Get rid of the dollar sign andmake sure there is a space between < and the word ACME


----------



## soyanks (Oct 13, 2011)

You have to run the Command Prompt as administrator.

Right click on Command Prompt shortcut or icon and then click Run as Administrator


----------



## atistang (Oct 15, 2011)

sheller106 said:


> Get rid of the dollar sign andmake sure there is a space between < and the word ACME


tried that with no luck



soyanks said:


> You have to run the Command Prompt as administrator.
> 
> Right click on Command Prompt shortcut or icon and then click Run as Administrator


i have been


----------



## skunkfu (Sep 2, 2011)

I came across the same problem but managed to fix it. I had extracted the ACMEInstaller into a folder instead of just the file. Make sure just the ACME file is within the Palm, Inc folder and it should work.

Hope that helps.


----------



## lane32x (Aug 1, 2011)

atistang said:


> I followed all the directions to a t up to the part where i type the command "$ novacom boot mem:// < acmeinstaller" when i enter this i get a "access is denied" message
> 
> i am running cmd as an admin, i put the installer files in the same directory as novacom
> 
> ...


First of all, *you're NOT in linux*. 
That is what the $ (dollar sign) represents:
The dollar sign is like "C:\" at the Windows command prompt. *Do NOT type the dollar sign*, whether you are in Windows OR in Linux. That being said...

You also didn't type the command quite right. You're supposed to have a space after the '<'
copy and paste the following:
novacom boot mem:// < ACMEInstaller

Lastly, you need to make sure the ACMEInstaller file is in the same location that you are typing from.
I recommend making a new folder in the c: drive called acme, and putting the file in there.
Then from the command prompt:
cd c:\acme
novacom boot mem:// < ACMEInstaller

You have to make sure your touchpad is in the bootup usb mode
(Power off, press-and-hold volume UP while you turn it on, keep holding volume-up until the white USB icon comes on the screen, make sure usb is plugged into the back of your computer, or into a powered USB hub)

If you DID try it without the dollar sign, then you either:
1) typed something wrong 
or
2) don't have novacom installed. (which it looks like you do)
or
3) You didn't have ACMEInstaller file copied into c:\program files\Palm, inc\

Also, guess what. I did *not* run cmd as administrator. Figured I would point that out. My main account is an admin account, but I still did not tell CMD to run with elevated privileges. So that souldn't matter.


----------



## altimax98 (Jul 14, 2011)

Unzip the folder...... I learned it the hard way


----------



## lane32x (Aug 1, 2011)

altimax98 said:


> Unzip the folder...... I learned it the hard way


Unzip what folder? There's nothing to unzip.
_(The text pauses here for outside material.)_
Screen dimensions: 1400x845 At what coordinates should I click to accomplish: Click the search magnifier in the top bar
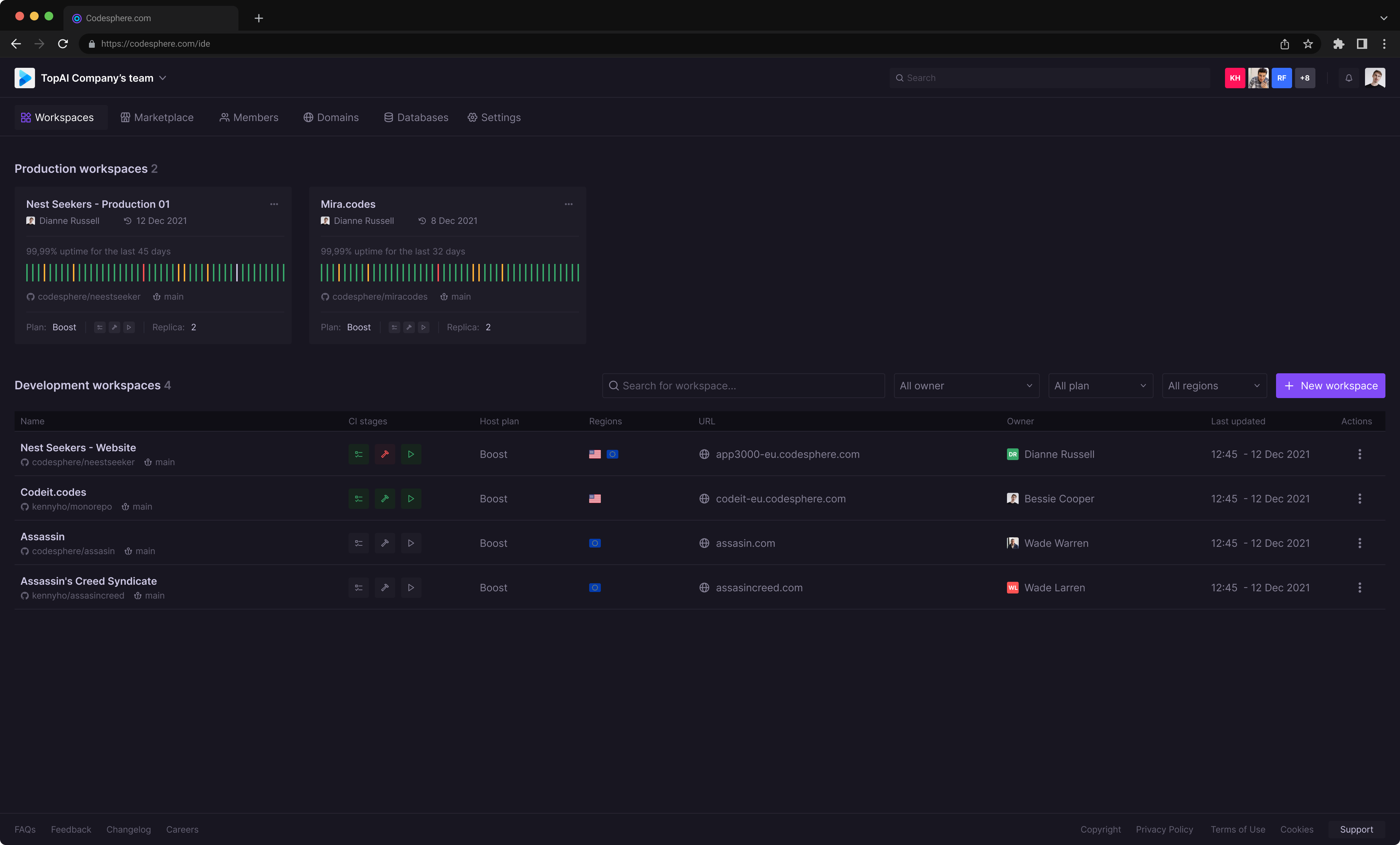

If you are talking about "Alpha1_update-cm-7.1.0-tenderloin-a1-fullofbugs.zip" you need to *leave it in the zip*, but you DO need to rename it to
"update-cm-7.1.0-tenderloin-a1-fullofbugs.zip"
or something similar that starts with "update-cm..."


----------



## sheller106 (Sep 19, 2011)

"lane32x said:


> Unzip what folder? There's nothing to unzip.
> 
> If you are talking about "Alpha1_update-cm-7.1.0-tenderloin-a1-fullofbugs.zip" you need to leave it in the zip, but you DO need to rename it to
> "update-cm-7.1.0-tenderloin-a1-fullofbugs.zip"
> or something similar that starts with "update-cm..."
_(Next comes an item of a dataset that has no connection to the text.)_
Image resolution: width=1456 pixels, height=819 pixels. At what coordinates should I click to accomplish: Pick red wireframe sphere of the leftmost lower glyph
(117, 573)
Unzip the acme installer file.... make sure that the installer is on the Palm,inc file


----------



## lane32x (Aug 1, 2011)

sheller106 said:


> Unzip the acme installer file.... make sure that the installer is on the Palm,inc file


Ah, yes. Sorry. You download "ACMEInstaller.zip"
from the main post
You unzip THAT and you should then have an "ACMEInstaller" file (with no file extension)
That is the file that you need to run with novacom.

My apologies.


----------



## atistang (Oct 15, 2011)

skunkfu said:


> I came across the same problem but managed to fix it. I had extracted the ACMEInstaller into a folder instead of just the file. Make sure just the ACME file is within the Palm, Inc folder and it should work.
> 
> Hope that helps.


DING DING DING!!!!

that was my problem, thank you very much


----------



## jockjoseph (Oct 30, 2011)

Same issues as the thread, Got the access denied fixed, now getting "failed to connect to server ", any ideas


----------